BRUSSELS (Reuters) – Inflation in the euro zone rose from a three-year low in May, but remained low enough for the European Central Bank to act to boost an economy which is shedding jobs at an increasing rate.
The central bank expects economic recovery in the euro area to kick in later this year, but sees risks to growth from governments’ continued austerity programs and as companies struggle to access credit from banks.
Prices of electricity, fruit and vegetables lifted annual inflation in the currency bloc to 1.4 percent in May compared to 1.2 percent in April, the EU statistic agency Eurostat said, confirming preliminary estimates.
Price growth, however, is still well under the ECB’s target of close to, but below, 2 percent. At its policy meeting last week, the bank discussed a raft of options it could take if the euro zone economy does not emerge from recession later this year.
The euro zone’s malaise was visible in a 0.5 percent drop in employment first three months of the year from the previous quarter.
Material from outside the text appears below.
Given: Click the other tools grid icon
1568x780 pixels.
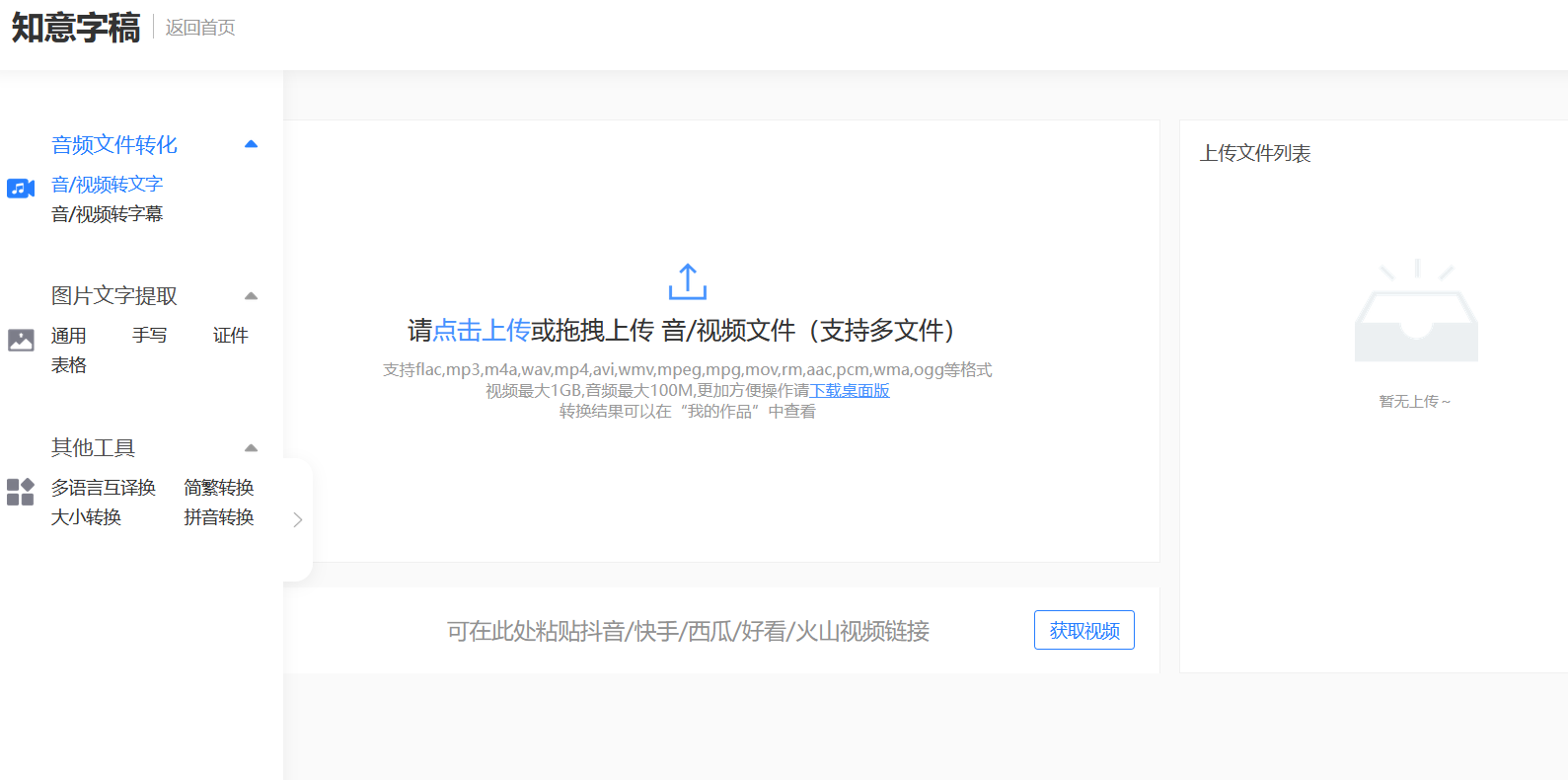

The data from Eurostat reflected an unemployment rate that reached a record high in April, with 19.4 million people out of work.
The first quarter fall in employment was deeper than the 0.3 percent decline in the last three months of 2012, and meant the number of people in jobs was 1.0 percent lower than a year ago.
“It highlights the fact that the euro zone continues to face major headwinds and still has its work cut out to return to sustainable growth,” Howard Archer, chief European economist at IHS Global Insight, said in a note.
European Union leaders have vowed to crack down on rising unemployment, especially among the young, and focus on how to encourage growth amid the tighter economic conditions.